### Required work
Substitute "star" for "heart" in the records between the line containing "You are a GUI" and the line containing "will click(x=35, y=435).", inclusive, and write out those lines with nothing else altered.

_____

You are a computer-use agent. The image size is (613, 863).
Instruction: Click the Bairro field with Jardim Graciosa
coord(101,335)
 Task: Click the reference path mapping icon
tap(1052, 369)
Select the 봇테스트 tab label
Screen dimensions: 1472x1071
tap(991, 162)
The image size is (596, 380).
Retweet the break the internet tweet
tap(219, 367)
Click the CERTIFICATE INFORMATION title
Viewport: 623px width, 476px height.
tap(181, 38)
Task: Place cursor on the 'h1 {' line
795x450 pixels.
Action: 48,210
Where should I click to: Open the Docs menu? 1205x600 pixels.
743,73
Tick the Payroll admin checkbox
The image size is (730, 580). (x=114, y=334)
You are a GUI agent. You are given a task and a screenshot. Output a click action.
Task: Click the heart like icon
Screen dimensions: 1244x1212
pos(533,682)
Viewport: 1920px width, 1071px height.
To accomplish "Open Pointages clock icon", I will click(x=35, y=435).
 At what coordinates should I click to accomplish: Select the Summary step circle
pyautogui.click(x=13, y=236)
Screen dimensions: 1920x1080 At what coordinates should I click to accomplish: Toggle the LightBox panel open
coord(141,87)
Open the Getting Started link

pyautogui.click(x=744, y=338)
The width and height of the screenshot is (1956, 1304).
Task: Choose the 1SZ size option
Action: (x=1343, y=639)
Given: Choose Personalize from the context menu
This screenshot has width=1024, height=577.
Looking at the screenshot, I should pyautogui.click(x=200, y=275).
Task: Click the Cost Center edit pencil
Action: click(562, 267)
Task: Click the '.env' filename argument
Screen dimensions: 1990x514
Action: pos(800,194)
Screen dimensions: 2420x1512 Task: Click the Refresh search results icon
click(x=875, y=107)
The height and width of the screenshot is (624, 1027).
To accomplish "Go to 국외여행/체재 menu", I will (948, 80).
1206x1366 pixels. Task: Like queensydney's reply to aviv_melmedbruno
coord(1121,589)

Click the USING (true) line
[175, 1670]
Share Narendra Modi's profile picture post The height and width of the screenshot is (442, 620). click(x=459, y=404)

_____

### Exercise response
You are a GUI agent. You are given a task and a screenshot. Output a click action.
Task: Click the star like icon
Screen dimensions: 1244x1212
pos(533,682)
Viewport: 1920px width, 1071px height.
To accomplish "Open Pointages clock icon", I will click(x=35, y=435).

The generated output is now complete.